Im Jahr 2004 haben die National Science Foundation und das Center for Agriculture in a Controlled Environment an der University of Arizona zusammengearbeitet, um die Antarctic Food Growth Chamber zu bauen. Das Projekt soll die Idee der Landwirtschaft in kontrollierter Umgebung testen – eine Möglichkeit, das Pflanzenwachstum zu maximieren und gleichzeitig den Ressourcenverbrauch zu minimieren. Laut den Architekten ahmt die Anlage die Bedingungen einer Mondbasis genau nach und lieferte „ein Analogon auf der Erde für einige der Probleme, die auftreten werden, wenn die Nahrungsmittelproduktion in Lebensräume im Weltraum verlagert wird“. Diese Einrichtung versorgt die Antarktisstation weiterhin mit ergänzenden Nahrungsmitteln.

Seit dem Bau der Antarctic Food Growth Chamber hat sich die University of Arizona mit der NASA zusammengetan, um einen ähnlichen Prototyp für das Mondgewächshaus zu bauen.

EDEN ISS ist das neueste Experiment, das eine Lebensmittelproduktionsanlage auf dem Mond nachahmen soll und eine sechsköpfige Besatzung erfolgreich ernähren kann.

DLR

Als die Menschen Ende des 20. Jahrhunderts begannen, mehr Zeit im Weltraum zu verbringen, begannen die Astronauten, auf Lehren aus einem Jahrhundert des Pflanzenanbaus in der Antarktis zurückzugreifen.

Im Jahr 2014 installierten NASA-Astronauten ein Gemüseproduktionssystem an Bord der Internationalen Raumstation, um das Pflanzenwachstum in der Mikrogravitation zu untersuchen. Im folgenden Jahr ernteten sie eine kleine Salaternte und aßen etwas davon mit Balsamico-Essig.
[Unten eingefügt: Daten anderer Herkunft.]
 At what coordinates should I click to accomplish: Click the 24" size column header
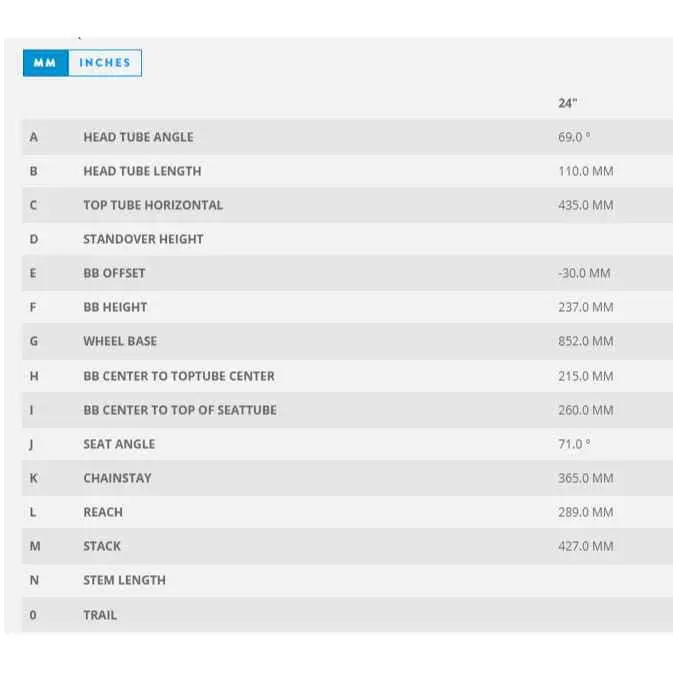coord(567,103)
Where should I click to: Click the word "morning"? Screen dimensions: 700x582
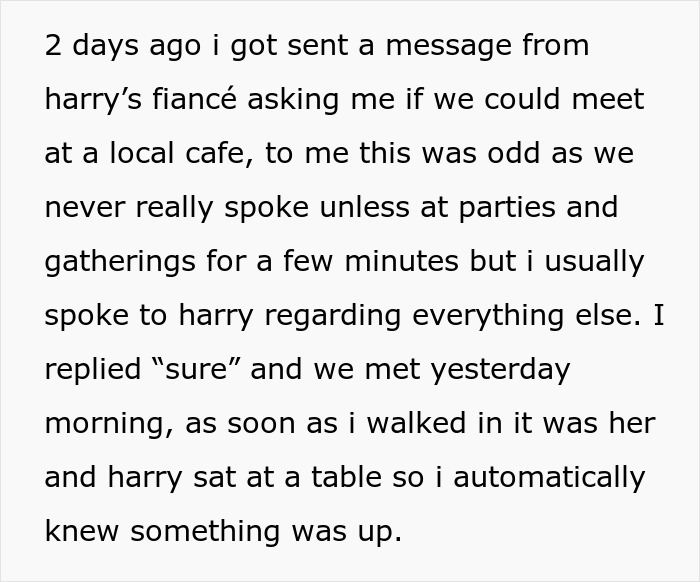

So wie Antarktiswissenschaftler seit vielen Jahren argumentieren, hat die NASA behauptet, dass der ernährungsphysiologische und psychologische Wert frischer Produkte eine „Lösung für die Herausforderung von Langzeitmissionen im Weltraum“ ist.

Bis heute spielt die Antarktisforschung eine wichtige Rolle für die Raumfahrt. Im Jahr 2018 startete Deutschland in der Antarktis ein Projekt namens EDEN ISS, das sich auf Techniken zum Anbau von Pflanzen und deren Anwendungen im Weltraum in einem halbgeschlossenen System konzentriert. Wachsen Sie Pflanzen in der Luft, während ein Sprühgerät chemisch angereichertes Wasser auf ihre Wurzeln sprüht. Im ersten Jahr konnte EDEN ISS genug frisches Gemüse produzieren, um ein Drittel der Ernährung einer sechsköpfigen Besatzung zu decken.

Wie in der Geschichte der Antarktis steht die Frage, wie Pflanzen gezüchtet wurden, im Mittelpunkt jeder Diskussion über mögliche menschliche Siedlungen auf dem Mond oder dem Mars. Die Menschen gaben schließlich ihre Bemühungen auf, die rauen antarktischen Landschaften für die Produktion von Nahrungsmitteln zu kultivieren, und wandten sich dafür künstlichen Technologien und Umgebungen zu. Aber nach mehr als einem Jahrhundert der Praxis und dem Einsatz modernster Technologie konnten in der Antarktis angebaute Lebensmittel nicht mehr lange so viele Menschen ernähren. Bevor Menschen zum Mond oder Mars geschickt werden, wäre es ratsam, zunächst festzustellen, dass eine Siedlung inmitten der kalten südlichen Ebenen der Erde alleine überleben könnte.

Daniela McKay ist Assistenzprofessorin für Geschichte an der Texas Tech University.